When a script is rejected (approved=False), the agent is informed that the user declined and can respond accordingly.

Security best practices

Agent Skills should be treated like any third-party code you bring into your project. Because skill instructions are injected into the agent's context — and skills can include scripts — applying the same level of review and governance you would to an open-source dependency is essential.

  • Review before use — Read all skill content (SKILL.md, scripts, and resources) before deploying. Verify that a script's actual behavior matches its stated intent. Check for adversarial instructions that attempt to bypass safety guidelines, exfiltrate data, or modify agent configuration files.
  • Source trust — Only install skills from trusted authors or vetted internal contributors. Prefer skills with clear provenance, version control, and active maintenance. Watch for typosquatted skill names that mimic popular packages.
  • Sandboxing — Run skills that include executable scripts in isolated environments. Limit filesystem, network, and system-level access to only what the skill requires. Require explicit user confirmation before executing potentially sensitive operations.
  • Audit and logging — Record which skills are loaded, which resources are read, and which scripts are executed. This gives you an audit trail to trace agent behavior back to specific skill content if something goes wrong.

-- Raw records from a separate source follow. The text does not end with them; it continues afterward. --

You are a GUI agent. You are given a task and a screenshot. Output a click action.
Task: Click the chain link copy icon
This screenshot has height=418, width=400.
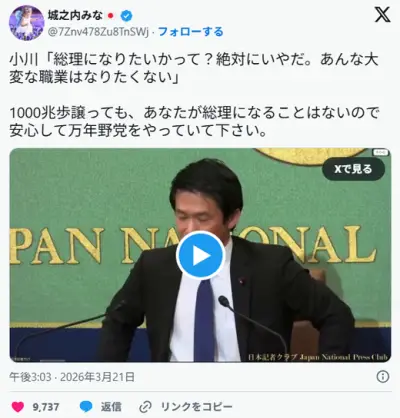[x=145, y=407]
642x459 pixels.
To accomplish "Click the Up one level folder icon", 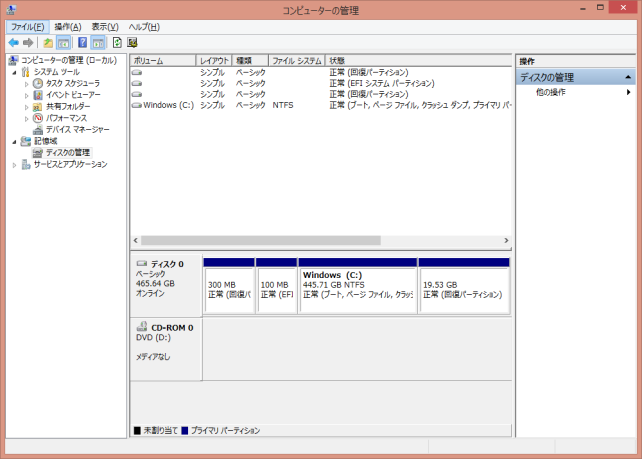I will 47,43.
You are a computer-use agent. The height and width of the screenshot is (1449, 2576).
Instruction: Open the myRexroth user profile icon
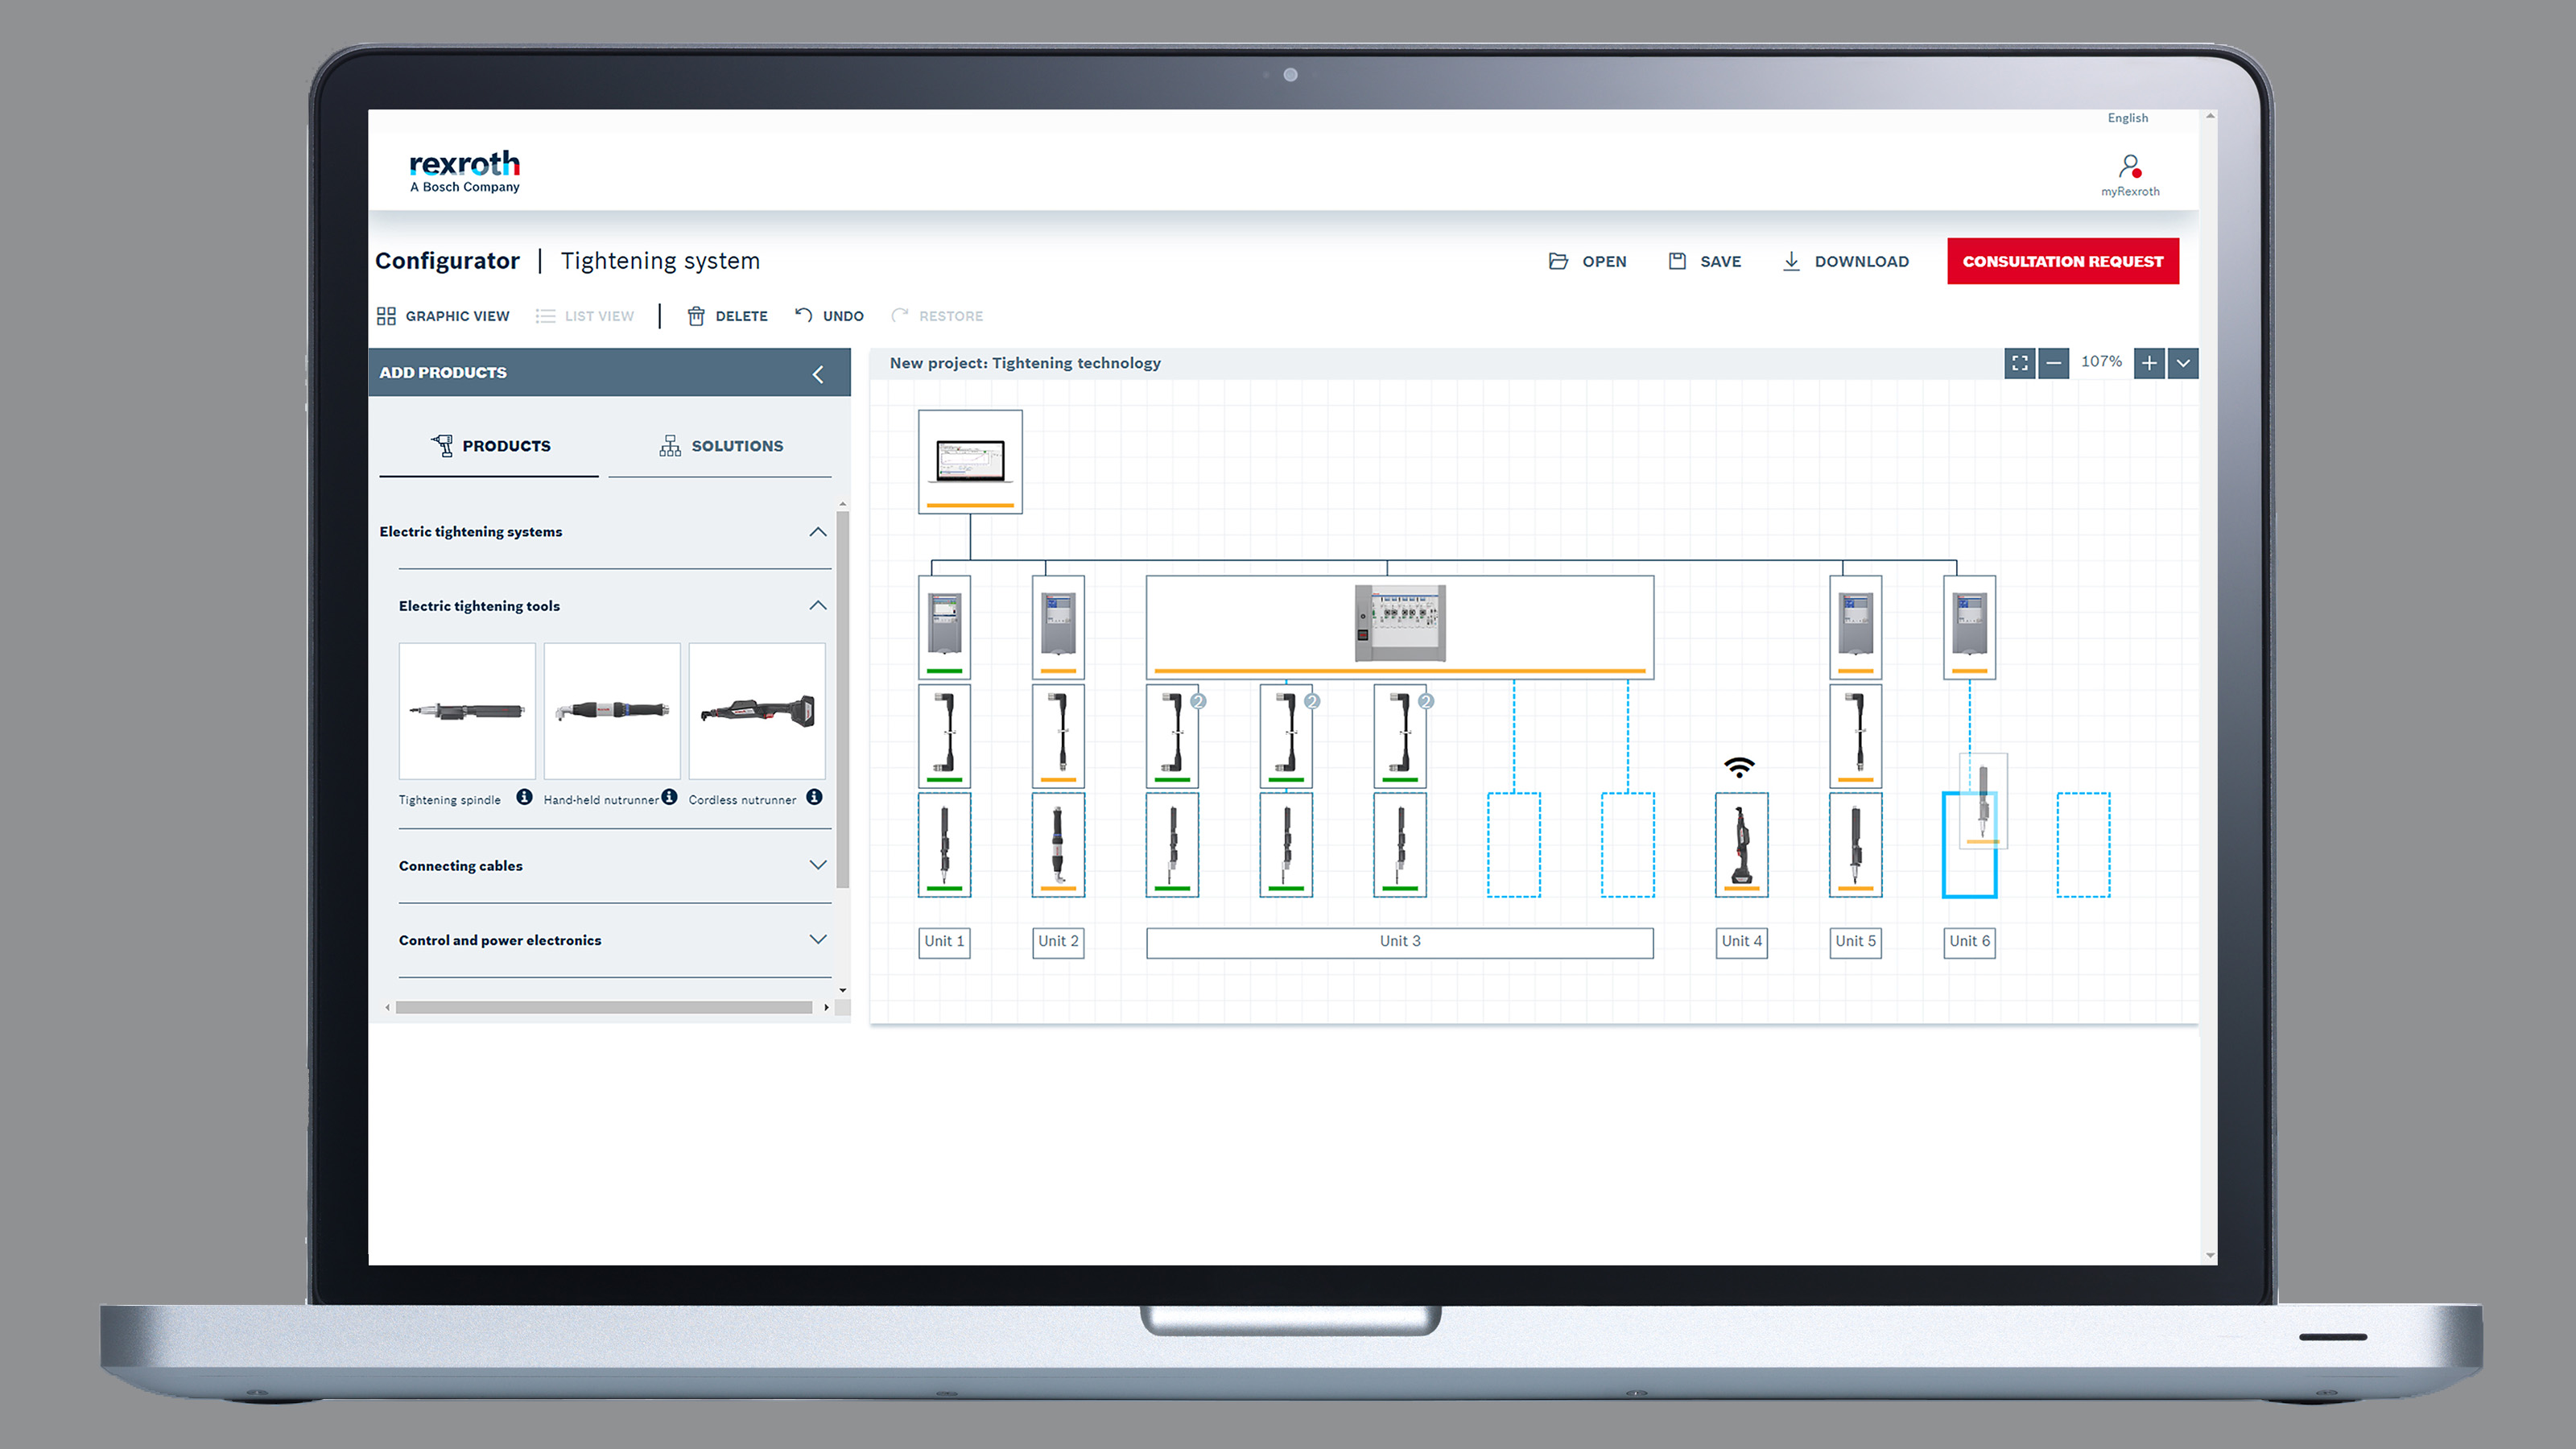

When to use skills vs. workflows

Agent Skills and Agent Framework Workflows both extend what agents can do, but they work in fundamentally different ways. Choose the approach that best matches your requirements:

  • Control — With a skill, the AI decides how to execute the instructions. This is ideal when you want the agent to be creative or adaptive. With a workflow, you explicitly define the execution path. Use workflows when you need deterministic, predictable behavior.
  • Resilience — A skill runs within a single agent turn. If something fails, the entire operation must be retried. Workflows support checkpointing, so they can resume from the last successful step after a failure. Choose workflows when the cost of re-executing the entire process is high.
  • Side effects — Skills are suitable when operations are idempotent or low-risk. Prefer workflows when steps produce side effects (sending emails, charging payments) that should not be repeated on retry.
  • Complexity — Skills are best for focused, single-domain tasks that one agent can handle. Workflows are better suited for multi-step business processes that coordinate multiple agents, human approvals, or external system integrations.

Tip

As a rule of thumb: if you want the AI to figure out how to accomplish a task, use a skill. If you need to guarantee what steps execute and in what order, use a workflow.